Küresel ısınma artarsa dünyamız ve insanlık İçin tam bir felaket olacağını bilim adamları söylüyor ve bu konuda ciddi uyarılar yapıyorlar.

 

Küresel ısınma artmaya ve iklim değişikliğine karşı fırsatlar İçin zaman azalmaya başlarken, “Birleşmiş Milletler İklim Değişikliği Konferansı” bu yıl 2 Ekim’de Madrid’ te başladı. COP25 adıyla başlayan konferansta, küresel ısınmanın yol açtığı felaketler ve bu felaketlerden en çok etkilenen yoksul ülkeler gündemde.

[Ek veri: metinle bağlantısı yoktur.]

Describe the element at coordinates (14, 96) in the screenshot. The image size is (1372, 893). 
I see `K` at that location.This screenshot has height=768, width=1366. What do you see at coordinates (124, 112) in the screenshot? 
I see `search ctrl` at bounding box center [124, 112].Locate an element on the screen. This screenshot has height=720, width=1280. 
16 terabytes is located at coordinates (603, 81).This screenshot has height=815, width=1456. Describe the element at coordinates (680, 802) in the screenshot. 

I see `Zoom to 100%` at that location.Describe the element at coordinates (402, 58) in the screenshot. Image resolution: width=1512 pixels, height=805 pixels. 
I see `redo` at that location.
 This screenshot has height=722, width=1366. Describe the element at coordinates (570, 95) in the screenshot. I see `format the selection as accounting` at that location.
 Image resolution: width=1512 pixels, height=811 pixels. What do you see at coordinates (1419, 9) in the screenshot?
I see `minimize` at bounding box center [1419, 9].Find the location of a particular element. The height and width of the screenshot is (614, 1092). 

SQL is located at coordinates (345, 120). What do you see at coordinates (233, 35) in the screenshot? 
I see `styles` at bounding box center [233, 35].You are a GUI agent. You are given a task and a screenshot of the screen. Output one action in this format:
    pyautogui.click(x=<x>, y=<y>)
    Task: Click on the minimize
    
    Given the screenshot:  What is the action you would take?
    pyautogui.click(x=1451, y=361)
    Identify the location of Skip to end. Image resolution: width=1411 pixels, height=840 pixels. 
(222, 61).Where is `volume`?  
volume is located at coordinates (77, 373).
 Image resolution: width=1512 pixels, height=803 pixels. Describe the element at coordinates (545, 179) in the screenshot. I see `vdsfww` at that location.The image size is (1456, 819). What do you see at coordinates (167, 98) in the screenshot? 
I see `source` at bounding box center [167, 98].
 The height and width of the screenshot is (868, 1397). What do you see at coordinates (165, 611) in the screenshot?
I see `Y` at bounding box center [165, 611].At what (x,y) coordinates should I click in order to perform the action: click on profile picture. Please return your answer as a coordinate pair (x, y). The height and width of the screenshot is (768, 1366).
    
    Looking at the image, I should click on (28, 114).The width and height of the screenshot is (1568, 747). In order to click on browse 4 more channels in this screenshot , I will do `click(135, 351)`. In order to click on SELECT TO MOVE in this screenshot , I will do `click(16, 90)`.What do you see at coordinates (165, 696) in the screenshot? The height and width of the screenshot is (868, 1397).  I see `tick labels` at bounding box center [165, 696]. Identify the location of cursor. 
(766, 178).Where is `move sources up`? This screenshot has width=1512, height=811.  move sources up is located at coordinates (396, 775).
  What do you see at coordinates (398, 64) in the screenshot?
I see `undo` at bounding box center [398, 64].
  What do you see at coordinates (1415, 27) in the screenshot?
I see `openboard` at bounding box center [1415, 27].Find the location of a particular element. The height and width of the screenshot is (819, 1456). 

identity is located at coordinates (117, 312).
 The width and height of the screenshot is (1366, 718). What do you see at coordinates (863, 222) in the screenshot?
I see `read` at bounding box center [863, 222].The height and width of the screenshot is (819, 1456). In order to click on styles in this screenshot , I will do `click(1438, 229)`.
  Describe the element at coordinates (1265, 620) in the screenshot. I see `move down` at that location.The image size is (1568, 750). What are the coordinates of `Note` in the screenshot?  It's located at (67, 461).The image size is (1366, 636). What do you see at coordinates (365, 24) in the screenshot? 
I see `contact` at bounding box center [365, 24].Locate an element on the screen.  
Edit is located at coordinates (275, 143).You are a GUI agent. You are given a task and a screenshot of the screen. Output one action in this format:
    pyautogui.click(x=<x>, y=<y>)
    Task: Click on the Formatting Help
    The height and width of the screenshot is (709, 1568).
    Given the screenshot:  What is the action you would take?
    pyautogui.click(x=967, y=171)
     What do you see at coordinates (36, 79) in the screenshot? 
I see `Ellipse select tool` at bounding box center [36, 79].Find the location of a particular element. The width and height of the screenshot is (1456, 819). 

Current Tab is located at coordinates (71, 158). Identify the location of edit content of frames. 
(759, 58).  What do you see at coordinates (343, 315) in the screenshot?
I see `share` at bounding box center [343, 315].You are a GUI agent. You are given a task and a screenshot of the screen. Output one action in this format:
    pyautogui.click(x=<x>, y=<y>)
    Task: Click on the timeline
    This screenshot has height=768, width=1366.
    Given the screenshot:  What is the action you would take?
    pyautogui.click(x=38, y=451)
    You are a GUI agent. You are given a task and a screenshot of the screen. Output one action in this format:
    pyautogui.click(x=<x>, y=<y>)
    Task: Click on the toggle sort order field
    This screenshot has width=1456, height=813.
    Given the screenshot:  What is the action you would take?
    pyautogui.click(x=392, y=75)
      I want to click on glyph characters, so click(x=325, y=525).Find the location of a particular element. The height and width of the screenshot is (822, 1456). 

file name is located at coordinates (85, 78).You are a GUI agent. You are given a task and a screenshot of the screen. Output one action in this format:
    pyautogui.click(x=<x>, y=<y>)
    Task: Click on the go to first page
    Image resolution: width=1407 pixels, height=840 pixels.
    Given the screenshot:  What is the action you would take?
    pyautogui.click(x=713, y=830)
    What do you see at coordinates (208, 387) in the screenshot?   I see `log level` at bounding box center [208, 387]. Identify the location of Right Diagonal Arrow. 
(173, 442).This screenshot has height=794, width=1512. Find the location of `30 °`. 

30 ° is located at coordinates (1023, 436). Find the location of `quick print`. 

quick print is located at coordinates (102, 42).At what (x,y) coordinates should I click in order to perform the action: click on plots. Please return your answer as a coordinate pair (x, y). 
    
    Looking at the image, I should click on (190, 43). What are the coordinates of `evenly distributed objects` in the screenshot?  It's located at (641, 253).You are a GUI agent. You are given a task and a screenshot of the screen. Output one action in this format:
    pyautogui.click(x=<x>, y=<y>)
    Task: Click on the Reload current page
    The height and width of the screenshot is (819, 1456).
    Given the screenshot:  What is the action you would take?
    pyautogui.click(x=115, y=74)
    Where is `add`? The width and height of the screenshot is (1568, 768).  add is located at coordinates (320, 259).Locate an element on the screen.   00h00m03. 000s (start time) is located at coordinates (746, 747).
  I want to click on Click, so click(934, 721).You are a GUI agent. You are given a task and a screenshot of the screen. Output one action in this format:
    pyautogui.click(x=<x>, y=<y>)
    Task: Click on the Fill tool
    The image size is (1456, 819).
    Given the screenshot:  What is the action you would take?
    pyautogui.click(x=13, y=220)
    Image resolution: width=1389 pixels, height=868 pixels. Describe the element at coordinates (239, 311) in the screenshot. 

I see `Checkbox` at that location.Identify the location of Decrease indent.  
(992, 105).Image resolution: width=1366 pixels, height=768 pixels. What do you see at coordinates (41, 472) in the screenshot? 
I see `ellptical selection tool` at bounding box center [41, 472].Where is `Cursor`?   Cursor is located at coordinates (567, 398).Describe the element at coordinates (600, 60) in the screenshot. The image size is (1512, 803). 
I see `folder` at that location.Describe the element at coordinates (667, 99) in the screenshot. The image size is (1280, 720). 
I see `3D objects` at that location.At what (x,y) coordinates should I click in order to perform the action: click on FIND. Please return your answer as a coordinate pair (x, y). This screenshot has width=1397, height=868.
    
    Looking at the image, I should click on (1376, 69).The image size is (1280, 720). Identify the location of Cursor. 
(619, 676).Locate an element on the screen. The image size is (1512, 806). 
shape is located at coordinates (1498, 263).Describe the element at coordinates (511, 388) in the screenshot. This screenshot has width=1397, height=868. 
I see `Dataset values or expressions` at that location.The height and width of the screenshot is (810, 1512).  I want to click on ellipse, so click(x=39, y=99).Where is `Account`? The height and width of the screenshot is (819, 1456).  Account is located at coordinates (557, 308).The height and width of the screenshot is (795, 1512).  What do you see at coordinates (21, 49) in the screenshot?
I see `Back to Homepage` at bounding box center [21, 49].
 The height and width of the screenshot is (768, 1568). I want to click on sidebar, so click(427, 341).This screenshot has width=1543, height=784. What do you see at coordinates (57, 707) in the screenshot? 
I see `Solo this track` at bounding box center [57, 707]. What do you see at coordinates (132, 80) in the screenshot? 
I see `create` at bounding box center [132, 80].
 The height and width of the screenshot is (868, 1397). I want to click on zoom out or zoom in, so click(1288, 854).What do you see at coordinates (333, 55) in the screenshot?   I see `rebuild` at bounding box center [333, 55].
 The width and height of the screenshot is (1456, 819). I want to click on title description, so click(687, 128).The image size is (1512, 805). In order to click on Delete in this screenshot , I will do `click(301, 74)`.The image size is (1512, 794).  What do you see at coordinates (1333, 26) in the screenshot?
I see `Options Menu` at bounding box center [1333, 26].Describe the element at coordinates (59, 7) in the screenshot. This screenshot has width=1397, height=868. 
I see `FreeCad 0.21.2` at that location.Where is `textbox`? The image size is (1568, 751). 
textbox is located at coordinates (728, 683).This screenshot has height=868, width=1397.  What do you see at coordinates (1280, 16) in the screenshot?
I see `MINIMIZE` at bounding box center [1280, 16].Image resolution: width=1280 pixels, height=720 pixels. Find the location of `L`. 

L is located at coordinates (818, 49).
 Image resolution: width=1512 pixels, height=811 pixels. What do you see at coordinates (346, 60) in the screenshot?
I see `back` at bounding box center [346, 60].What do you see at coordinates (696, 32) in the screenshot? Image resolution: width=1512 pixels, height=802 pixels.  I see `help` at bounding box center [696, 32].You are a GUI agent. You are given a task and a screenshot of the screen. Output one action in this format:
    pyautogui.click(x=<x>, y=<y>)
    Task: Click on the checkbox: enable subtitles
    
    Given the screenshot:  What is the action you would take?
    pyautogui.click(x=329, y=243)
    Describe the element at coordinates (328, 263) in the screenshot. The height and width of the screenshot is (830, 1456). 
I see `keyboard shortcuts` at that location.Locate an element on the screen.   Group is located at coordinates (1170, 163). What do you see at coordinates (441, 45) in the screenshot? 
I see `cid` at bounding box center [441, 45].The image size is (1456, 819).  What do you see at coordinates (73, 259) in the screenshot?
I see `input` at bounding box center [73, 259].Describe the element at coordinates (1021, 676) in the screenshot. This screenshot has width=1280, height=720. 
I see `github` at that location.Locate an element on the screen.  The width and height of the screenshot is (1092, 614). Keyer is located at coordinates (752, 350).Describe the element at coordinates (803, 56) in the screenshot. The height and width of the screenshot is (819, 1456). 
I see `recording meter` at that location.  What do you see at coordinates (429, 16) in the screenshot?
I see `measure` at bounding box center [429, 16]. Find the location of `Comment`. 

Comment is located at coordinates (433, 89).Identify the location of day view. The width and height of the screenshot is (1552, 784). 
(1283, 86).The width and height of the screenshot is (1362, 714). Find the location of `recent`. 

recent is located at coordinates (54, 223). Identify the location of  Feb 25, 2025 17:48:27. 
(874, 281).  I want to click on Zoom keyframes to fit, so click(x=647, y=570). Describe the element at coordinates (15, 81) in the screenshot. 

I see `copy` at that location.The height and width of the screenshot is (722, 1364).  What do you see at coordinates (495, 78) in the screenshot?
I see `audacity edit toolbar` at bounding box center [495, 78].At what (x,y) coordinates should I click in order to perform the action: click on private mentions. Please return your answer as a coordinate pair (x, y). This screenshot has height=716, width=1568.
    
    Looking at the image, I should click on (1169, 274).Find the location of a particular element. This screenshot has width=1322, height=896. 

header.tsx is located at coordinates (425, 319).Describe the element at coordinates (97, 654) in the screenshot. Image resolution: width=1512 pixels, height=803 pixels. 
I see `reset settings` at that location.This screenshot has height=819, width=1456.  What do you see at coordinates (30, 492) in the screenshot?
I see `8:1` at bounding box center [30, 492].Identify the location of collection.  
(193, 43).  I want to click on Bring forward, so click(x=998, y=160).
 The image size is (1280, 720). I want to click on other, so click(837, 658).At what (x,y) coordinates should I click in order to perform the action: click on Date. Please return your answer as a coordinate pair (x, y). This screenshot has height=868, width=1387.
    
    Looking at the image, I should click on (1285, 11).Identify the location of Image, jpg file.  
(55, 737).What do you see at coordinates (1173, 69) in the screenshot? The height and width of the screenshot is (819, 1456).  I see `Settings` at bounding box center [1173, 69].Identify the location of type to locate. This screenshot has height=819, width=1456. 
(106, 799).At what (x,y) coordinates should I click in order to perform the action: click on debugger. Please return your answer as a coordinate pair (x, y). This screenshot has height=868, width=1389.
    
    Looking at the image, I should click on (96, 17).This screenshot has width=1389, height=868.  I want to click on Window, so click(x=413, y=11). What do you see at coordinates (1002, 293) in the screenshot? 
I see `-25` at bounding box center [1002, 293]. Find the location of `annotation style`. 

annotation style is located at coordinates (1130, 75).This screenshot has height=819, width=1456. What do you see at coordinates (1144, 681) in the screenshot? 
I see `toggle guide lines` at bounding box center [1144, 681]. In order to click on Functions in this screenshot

OXFAM’ın hazırladığı yeni bir rapora göre; iklim değişikliği kaynaklı felaketlerde son 10 yıl boyunca her yıl 20 milyon insanın evlerini terk etmek zorunda kaldığı ortaya çıktı! Rapora göre, insanların iklim krizi nedeniyle yani, sel, hortum, yangın ya da kuraklık nedeniyle evlerini terk etme oranı, savaş nedeniyle terk etmelerinden 7 kat fazlaymış!

 

Konu bu kadar önemliyken, küresel bağlamda iklim değişikliğine önlem alınması İçin yapılan konferanslar ne yazık ki, yavaş ilerliyor! Ama yine de bu sayede 57 ülke, ulusal sera gazı salımlarını iklim değişikliğini engelleyebilecek seviyeye düşürmüş!

 

Daha sonra konu hakkında yapılan Paris antlaşması ise, bu güne kadarki, en uygulanabilir iklim değişikliği planlarını sunan ve 184 ülke tarafından onaylanmış bir doküman olup, 2016 yılı Kasım ayında kabul edilmiştir. Paris antlaşması, küresel ortalama sıcaklık artışını 2 derecede sabitlemek ve 1.5 derece altında kalması için de hedefler belirlemiştir. Henüz bu hedefe ulaşılmasa da, bilimsel araştırmalara göre; Küresel Ortalama Isınmayı 1.5 derece altında tutarak:

 

_ Gezegenimize ve insanlığa karşı iklim değişikliğinin yok edici etkilerini azaltabilir,

_ Kuzey ve Güney kutuplarındaki ekosistemin tahrip edilmesinin önüne geçilebilir,

_ 300 milyondan fazla insan hayatını etkileyecek kuraklık ve susuzluğun önüne geçilebilir,

_ Deniz yaşamında çok önemli bir yere sahip olan mercan resiflerinin yok olması engellenebilir,

_ Özellikle küçük ada ülkelerini önemli ölçüde etkileyen deniz seviyesi yükselmesinin önüne geçilebilirmiş!

 

Ama daha da önemlisi, bizden sonraki kuşaklara yaşanabilir bir dünya bırakma şansımız olur! Umalım ki, karbon salınımı yapan ve büyük ölçüde dünyamızı kirleten büyük ve zengin ülkeler de bu gerçeğin farkında olurlar!